Take the material below and reproduce, word for word, only the lines from the line with "1376x868 pixels." through the line with "Click the Cód".

►

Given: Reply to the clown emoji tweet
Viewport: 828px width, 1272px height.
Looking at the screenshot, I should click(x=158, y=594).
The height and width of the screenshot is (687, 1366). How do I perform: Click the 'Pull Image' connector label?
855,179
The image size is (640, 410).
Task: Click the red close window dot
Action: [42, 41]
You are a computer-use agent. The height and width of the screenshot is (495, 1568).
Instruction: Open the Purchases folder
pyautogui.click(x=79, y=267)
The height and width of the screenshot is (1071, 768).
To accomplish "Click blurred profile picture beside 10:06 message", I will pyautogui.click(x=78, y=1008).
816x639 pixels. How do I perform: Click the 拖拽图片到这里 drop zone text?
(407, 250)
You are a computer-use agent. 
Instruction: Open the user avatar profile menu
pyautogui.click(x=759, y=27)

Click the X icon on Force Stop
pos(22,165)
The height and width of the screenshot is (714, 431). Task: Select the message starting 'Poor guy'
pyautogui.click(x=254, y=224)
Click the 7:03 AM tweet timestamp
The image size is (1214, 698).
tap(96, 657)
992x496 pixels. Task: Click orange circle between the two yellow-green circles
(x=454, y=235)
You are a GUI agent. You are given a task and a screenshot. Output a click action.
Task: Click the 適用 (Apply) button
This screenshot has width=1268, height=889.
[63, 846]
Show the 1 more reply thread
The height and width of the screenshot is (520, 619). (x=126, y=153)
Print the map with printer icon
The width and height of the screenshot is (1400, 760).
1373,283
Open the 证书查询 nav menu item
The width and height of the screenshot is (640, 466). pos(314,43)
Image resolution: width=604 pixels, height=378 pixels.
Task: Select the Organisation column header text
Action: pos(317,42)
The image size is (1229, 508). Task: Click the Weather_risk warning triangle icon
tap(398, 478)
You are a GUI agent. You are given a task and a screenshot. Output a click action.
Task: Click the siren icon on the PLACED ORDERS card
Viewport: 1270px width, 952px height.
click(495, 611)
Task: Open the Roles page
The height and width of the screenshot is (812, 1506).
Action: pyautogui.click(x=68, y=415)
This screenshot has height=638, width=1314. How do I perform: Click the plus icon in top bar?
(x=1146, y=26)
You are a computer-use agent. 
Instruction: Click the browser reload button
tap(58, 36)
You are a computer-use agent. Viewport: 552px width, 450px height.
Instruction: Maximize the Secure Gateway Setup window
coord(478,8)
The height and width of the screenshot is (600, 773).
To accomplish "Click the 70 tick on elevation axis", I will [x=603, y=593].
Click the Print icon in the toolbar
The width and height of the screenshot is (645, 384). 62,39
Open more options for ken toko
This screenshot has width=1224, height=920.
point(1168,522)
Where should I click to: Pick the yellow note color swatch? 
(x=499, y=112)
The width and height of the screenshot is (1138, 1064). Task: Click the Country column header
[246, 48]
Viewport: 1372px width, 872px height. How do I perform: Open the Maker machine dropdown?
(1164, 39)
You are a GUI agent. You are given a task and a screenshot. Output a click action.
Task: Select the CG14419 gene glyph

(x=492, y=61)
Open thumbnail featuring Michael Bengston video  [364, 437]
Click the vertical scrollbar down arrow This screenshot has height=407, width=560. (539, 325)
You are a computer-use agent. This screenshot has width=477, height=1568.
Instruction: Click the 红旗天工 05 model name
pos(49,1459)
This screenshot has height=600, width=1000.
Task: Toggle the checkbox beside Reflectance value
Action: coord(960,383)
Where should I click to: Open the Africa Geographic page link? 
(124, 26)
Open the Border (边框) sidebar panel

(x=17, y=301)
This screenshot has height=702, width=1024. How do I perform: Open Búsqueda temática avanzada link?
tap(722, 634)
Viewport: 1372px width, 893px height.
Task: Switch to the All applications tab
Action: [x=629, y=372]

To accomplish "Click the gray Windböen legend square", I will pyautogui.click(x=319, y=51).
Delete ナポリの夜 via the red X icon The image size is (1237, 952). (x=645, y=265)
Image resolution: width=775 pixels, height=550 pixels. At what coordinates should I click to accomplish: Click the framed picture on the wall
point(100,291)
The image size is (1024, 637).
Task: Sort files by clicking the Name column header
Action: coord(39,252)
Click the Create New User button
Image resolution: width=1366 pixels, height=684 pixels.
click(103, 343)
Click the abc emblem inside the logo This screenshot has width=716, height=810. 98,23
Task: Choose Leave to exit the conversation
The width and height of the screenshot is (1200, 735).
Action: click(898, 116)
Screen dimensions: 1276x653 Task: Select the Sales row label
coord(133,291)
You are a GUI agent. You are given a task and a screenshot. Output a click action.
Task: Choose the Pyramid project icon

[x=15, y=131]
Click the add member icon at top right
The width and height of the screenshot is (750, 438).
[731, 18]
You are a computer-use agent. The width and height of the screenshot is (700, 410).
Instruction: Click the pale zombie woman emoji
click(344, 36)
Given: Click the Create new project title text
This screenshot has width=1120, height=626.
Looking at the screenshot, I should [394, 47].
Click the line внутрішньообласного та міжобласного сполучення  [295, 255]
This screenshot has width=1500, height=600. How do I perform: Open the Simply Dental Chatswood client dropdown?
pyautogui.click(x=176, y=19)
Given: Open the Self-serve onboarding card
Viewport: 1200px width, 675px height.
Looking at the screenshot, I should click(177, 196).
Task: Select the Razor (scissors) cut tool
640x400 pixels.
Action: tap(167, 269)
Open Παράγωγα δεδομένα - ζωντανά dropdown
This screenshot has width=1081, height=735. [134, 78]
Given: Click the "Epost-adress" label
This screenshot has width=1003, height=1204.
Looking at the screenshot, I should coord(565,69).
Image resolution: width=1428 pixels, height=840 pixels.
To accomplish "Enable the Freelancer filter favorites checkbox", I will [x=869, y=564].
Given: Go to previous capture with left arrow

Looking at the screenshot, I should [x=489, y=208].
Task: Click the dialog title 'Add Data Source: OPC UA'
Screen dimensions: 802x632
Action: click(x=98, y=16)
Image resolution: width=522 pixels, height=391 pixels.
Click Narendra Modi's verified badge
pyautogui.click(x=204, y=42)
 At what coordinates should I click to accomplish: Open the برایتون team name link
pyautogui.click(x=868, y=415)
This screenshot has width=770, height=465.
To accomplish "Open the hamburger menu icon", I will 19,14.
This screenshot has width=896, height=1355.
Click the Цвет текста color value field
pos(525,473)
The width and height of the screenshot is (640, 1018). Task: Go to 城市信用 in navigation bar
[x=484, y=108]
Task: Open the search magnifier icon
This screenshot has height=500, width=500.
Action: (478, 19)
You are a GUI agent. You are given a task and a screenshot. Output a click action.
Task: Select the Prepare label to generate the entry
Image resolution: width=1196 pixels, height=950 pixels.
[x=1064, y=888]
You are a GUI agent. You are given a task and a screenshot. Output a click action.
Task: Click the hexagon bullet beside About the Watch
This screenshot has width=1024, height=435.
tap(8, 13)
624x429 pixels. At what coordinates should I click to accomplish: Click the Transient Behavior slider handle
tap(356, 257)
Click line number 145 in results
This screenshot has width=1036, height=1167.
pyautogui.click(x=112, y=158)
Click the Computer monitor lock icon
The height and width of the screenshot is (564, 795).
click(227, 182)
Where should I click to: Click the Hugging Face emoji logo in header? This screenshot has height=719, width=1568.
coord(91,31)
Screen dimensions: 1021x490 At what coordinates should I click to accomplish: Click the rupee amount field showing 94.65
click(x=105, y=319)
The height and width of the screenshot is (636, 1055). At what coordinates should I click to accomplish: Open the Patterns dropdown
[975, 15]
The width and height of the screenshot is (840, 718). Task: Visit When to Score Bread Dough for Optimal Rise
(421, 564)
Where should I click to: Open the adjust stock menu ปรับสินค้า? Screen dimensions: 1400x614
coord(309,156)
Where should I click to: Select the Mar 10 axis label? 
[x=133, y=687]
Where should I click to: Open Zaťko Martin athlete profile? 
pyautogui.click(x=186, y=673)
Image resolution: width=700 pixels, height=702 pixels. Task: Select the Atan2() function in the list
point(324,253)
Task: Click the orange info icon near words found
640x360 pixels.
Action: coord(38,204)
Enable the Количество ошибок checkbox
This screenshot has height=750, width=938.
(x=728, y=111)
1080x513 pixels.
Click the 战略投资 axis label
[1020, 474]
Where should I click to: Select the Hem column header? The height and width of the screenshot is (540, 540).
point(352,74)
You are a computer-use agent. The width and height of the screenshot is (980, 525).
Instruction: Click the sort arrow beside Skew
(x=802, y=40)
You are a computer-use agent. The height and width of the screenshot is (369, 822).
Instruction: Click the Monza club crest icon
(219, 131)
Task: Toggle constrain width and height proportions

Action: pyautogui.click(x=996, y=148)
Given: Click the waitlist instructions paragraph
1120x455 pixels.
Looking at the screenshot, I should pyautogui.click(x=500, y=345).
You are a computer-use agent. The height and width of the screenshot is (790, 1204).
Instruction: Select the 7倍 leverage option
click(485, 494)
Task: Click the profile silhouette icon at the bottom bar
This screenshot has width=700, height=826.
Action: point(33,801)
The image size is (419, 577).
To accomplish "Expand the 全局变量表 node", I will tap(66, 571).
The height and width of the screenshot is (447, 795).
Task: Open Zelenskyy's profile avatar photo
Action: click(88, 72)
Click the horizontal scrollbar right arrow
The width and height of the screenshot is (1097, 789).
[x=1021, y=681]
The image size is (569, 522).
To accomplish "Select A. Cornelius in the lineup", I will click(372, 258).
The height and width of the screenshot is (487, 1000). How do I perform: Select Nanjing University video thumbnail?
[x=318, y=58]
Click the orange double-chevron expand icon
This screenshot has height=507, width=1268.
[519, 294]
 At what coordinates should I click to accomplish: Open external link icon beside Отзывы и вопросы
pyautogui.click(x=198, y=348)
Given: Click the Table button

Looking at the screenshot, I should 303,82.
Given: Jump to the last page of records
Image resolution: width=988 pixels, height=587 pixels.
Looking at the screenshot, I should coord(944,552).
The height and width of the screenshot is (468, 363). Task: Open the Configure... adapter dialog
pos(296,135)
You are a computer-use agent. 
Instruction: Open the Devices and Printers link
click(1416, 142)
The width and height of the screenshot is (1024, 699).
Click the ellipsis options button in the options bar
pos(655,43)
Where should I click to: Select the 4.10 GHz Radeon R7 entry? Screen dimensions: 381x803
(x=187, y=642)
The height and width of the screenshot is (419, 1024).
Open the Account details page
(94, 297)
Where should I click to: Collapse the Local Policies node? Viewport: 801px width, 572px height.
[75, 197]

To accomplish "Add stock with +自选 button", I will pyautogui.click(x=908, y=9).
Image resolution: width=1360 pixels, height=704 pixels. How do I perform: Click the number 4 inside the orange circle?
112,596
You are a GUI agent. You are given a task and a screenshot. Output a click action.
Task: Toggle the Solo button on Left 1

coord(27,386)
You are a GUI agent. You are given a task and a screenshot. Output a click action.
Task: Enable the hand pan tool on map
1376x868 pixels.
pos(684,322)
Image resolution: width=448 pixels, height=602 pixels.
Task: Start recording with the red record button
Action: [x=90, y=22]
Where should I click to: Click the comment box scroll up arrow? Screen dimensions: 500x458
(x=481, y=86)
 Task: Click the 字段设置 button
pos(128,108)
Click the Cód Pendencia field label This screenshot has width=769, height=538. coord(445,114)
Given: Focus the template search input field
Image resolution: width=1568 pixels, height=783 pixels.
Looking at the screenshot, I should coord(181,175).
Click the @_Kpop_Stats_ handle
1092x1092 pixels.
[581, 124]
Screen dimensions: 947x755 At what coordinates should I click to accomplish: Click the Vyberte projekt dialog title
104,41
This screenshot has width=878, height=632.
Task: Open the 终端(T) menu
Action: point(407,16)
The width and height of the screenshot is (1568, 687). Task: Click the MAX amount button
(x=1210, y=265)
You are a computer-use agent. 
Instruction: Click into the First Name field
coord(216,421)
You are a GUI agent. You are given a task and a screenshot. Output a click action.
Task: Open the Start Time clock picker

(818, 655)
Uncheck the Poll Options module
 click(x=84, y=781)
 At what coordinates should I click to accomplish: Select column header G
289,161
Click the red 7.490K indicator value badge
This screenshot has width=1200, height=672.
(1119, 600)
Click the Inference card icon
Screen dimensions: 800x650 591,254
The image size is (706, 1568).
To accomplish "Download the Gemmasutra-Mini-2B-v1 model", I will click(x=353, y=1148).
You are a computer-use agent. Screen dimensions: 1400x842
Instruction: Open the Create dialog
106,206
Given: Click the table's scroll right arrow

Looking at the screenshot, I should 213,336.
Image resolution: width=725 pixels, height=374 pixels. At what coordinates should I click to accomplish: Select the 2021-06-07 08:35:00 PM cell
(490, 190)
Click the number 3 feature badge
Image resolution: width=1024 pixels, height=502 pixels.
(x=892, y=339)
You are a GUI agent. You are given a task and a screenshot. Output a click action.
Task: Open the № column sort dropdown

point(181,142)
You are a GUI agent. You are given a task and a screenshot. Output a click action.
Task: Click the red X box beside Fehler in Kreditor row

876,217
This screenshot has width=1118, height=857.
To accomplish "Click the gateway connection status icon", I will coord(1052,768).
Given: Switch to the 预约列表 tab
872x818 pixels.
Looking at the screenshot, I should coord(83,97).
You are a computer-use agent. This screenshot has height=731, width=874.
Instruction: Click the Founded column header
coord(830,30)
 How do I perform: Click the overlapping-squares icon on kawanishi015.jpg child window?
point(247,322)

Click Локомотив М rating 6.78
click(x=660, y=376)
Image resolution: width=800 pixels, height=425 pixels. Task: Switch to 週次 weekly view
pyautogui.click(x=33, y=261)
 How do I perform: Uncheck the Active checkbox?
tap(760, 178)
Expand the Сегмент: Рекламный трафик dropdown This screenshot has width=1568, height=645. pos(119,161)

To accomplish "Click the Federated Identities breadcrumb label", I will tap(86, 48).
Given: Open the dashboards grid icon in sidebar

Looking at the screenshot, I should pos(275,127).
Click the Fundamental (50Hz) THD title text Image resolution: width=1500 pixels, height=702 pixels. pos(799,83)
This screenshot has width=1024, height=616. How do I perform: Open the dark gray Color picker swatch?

◄

*Exercise output*.
1376x868 pixels.
pos(684,322)
Image resolution: width=448 pixels, height=602 pixels.
Task: Start recording with the red record button
Action: [x=90, y=22]
Where should I click to: Click the comment box scroll up arrow? Screen dimensions: 500x458
(x=481, y=86)
 Task: Click the 字段设置 button
pos(128,108)
Click the Cód Pendencia field label This screenshot has width=769, height=538. coord(445,114)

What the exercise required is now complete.